## Texto dado
________

A los pocos minutos, y pese a estar cómodamente detenido, se sentía igual que diablo en misa cantada, ¿qué hubiera sentido luego del año al que fueron condenados los demás detenidos? Por la noche vino un oficial. “¡Ven acá. Acompáñame!”, gritó con voz autoritaria. “¿De dónde rayos sacas palancas tan altas?”, le preguntó el Gobernador visiblemente contrariado. Tenía la mirada mefistofélica y sus labios bosquejaban una sonrisa de hiena. “¡Cómo una persona tan bien relacionada puede ser comunista!”, le increpó con voz alterada, ensalivándole el rostro. Mientras Eduardo meditaba en qué responder, el Gobernador vociferó: “Para mí, el mayor de los delitos es ser comunista, y tú debes serlo, pues te vi llegar con un hijoeputa que dirige esa cagada. ¡No sé si libero a un criminal! ¡Vete antes de que me arrepienta!”
Tomó un taxi y se dirigió a la gasolinera. Don Georgino lo recibió con muestras de alegría. Eduardo no entendía un bledo; de repente descubrió que los seres humanos son impredecibles y no están fabricados en un mismo molde. Don Georgino había movido cielo y tierra para librarle de la cárcel sin importarle que fuera comunista. No, no lo entendía.

________

## Registros guardados
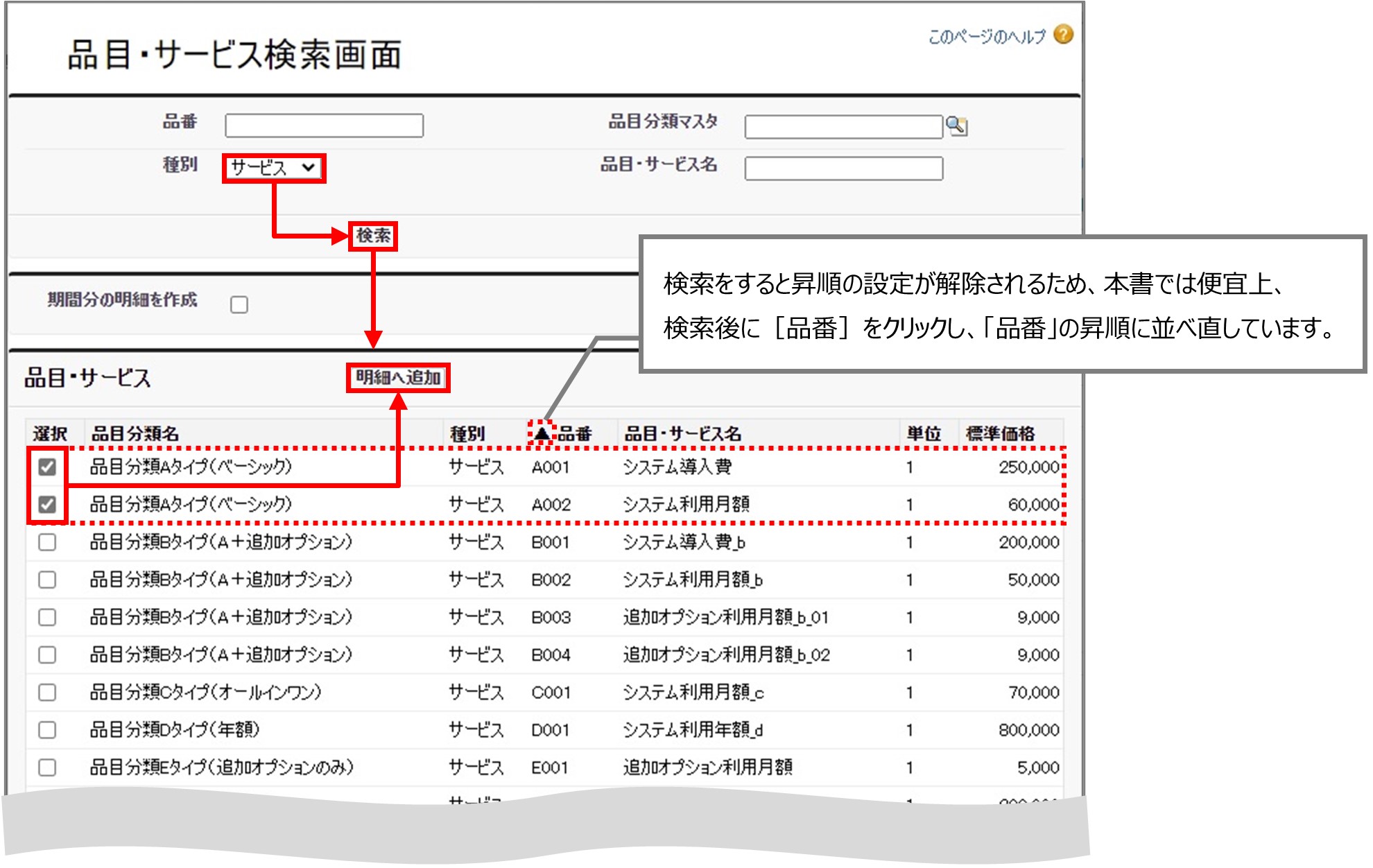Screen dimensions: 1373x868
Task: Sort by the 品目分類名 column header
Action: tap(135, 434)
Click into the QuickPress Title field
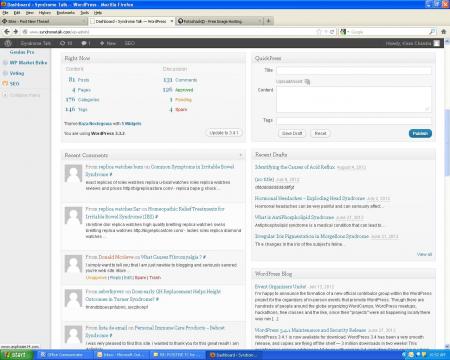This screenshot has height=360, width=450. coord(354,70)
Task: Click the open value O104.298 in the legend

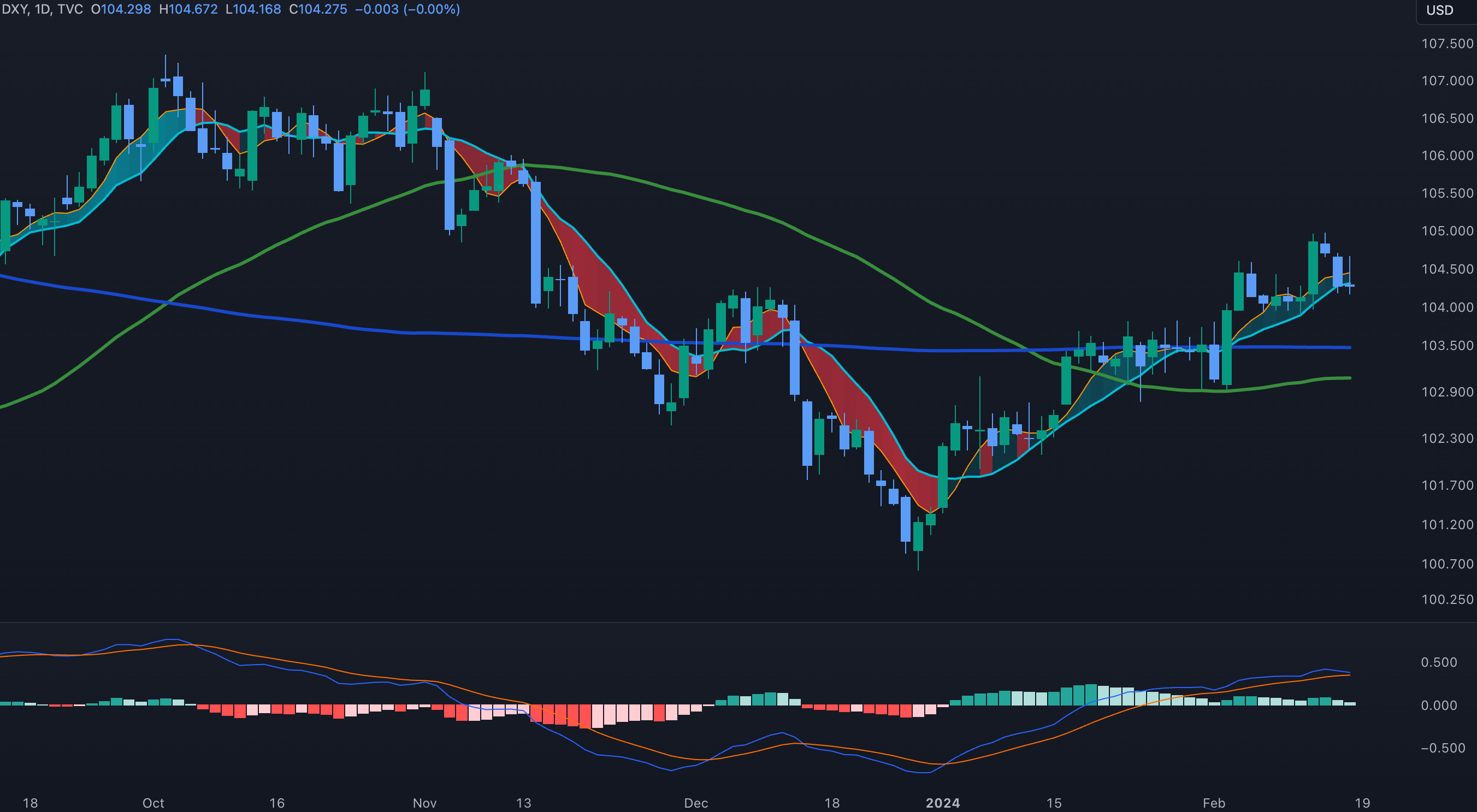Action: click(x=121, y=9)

________

## Ejercicios
1: Del relato sobre la detención de Eduardo, copia el pasaje que va de "Tomó un taxi" a "no lo entendía.", ambos incluidos, y cambia "taxi" por "autobús".
2: Prosigue el relato sobre la detención de Eduardo a partir de su última oración.

## Respuestas
1:
Tomó un autobús y se dirigió a la gasolinera. Don Georgino lo recibió con muestras de alegría. Eduardo no entendía un bledo; de repente descubrió que los seres humanos son impredecibles y no están fabricados en un mismo molde. Don Georgino había movido cielo y tierra para librarle de la cárcel sin importarle que fuera comunista. No, no lo entendía.

2:
Más adelante se le aclaró el panorama, Camilo Ponce había roto con Velasco Ibarra, cuyo movimiento, el velasquismo, al que pertenecía don Georgino, había pasado a la oposición. Tanta tirria le tomó Ponce a Velasco, a quien le debía la presidencia de la República, que para no posesionarlo renunció momentos antes del fin de su mandato y encargó la trasmisión de mando a Francisco Illingworth, el Vicepresidente.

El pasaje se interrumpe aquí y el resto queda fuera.